Restate, exactly as written, the entries below from the line that holds "1410x840 pixels." through the line that holds "the View highlights". Pictures are not part of the copy.

# [Material supplied]
____________________

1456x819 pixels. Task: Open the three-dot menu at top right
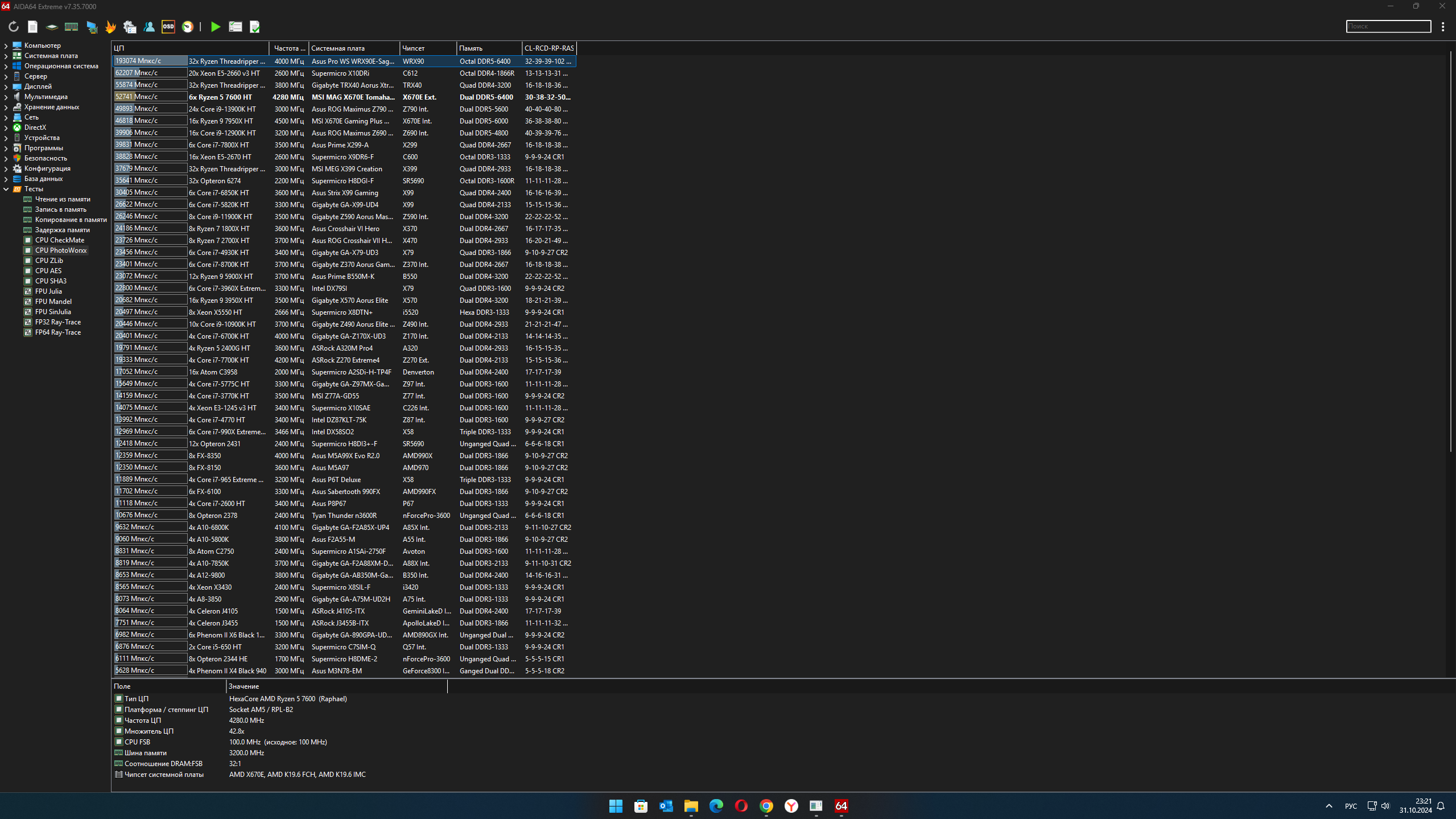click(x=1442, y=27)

____________________

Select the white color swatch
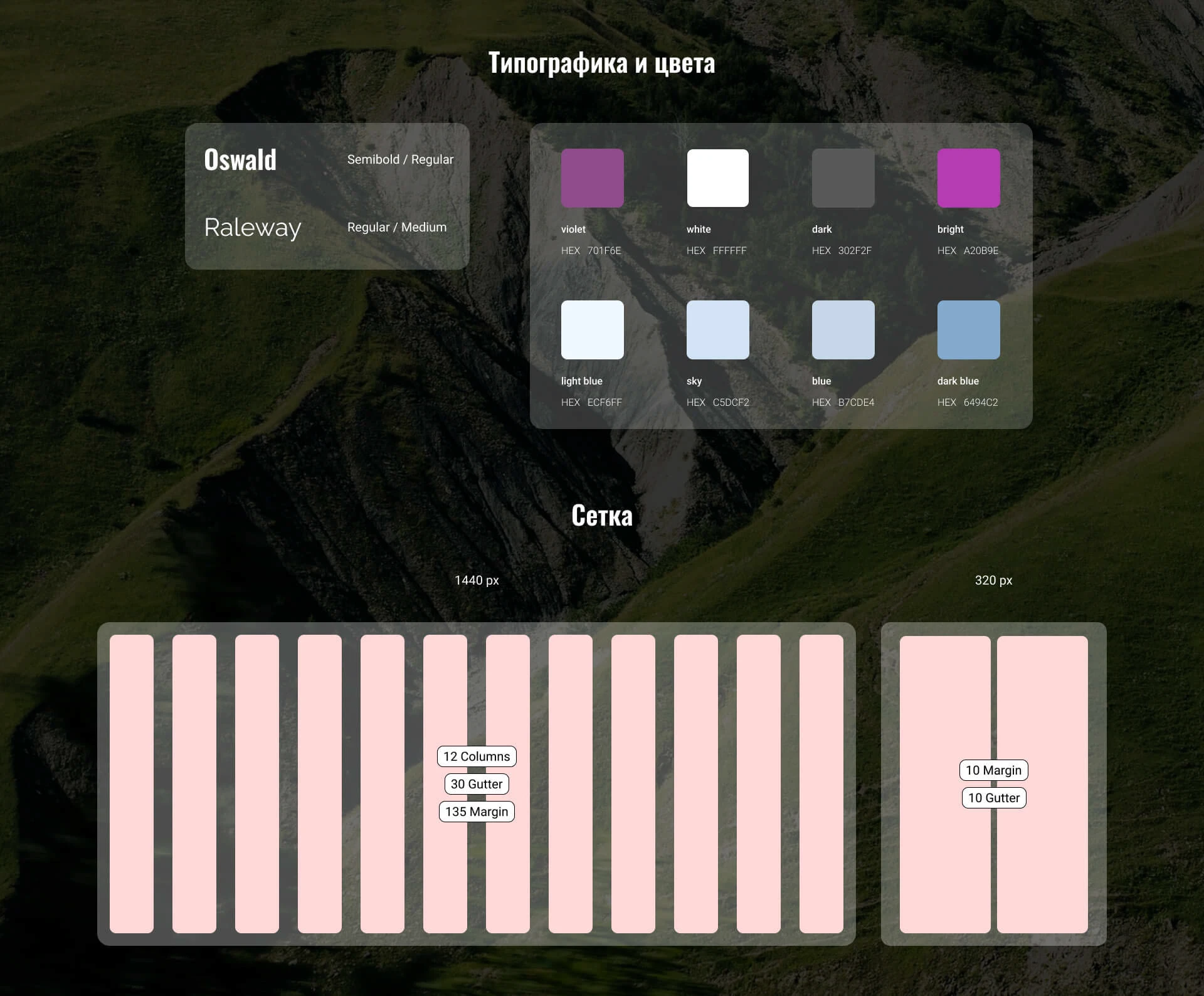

____________________

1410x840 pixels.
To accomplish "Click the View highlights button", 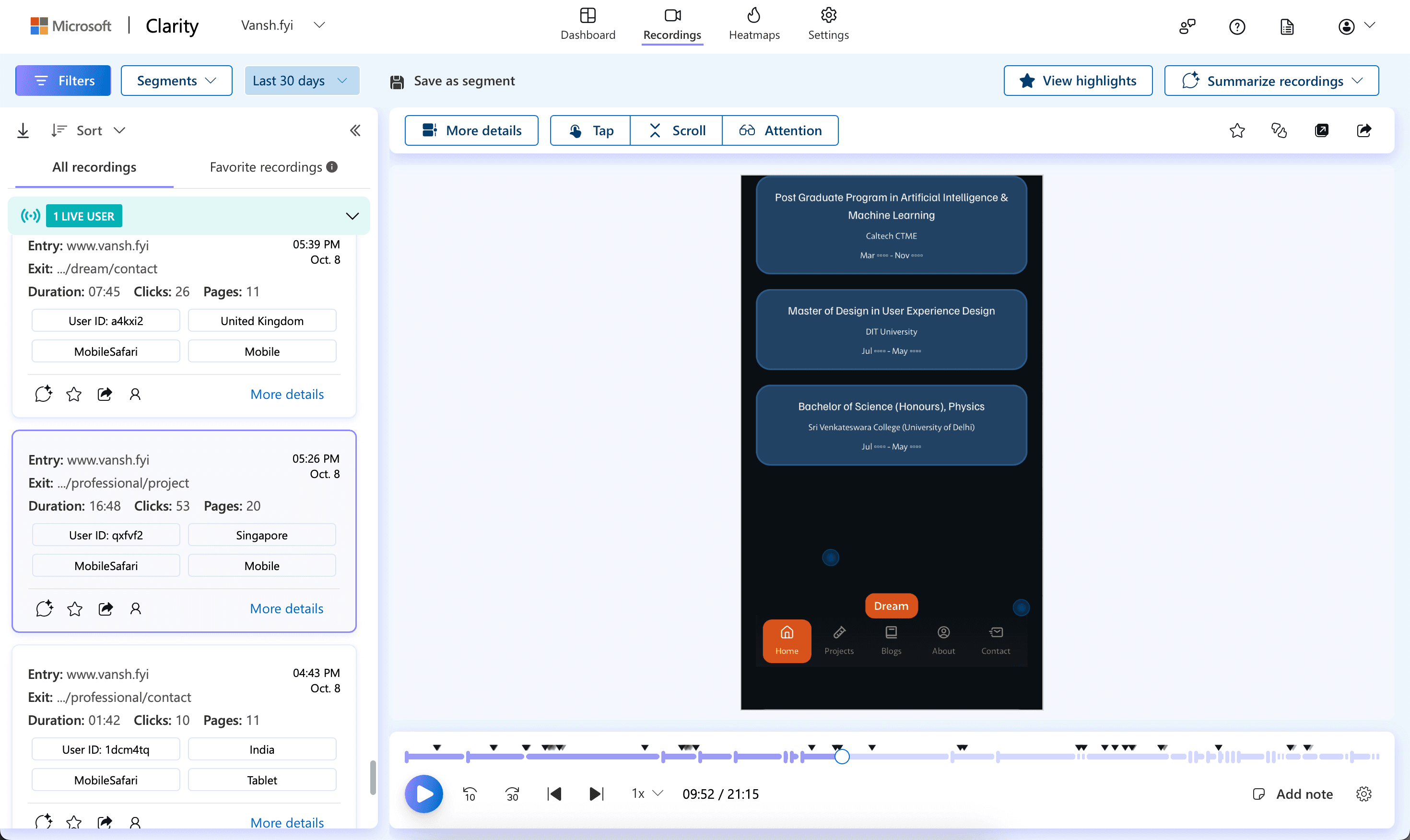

____________________

# [Answer box]
1410x840 pixels.
To accomplish "Click the View highlights button", 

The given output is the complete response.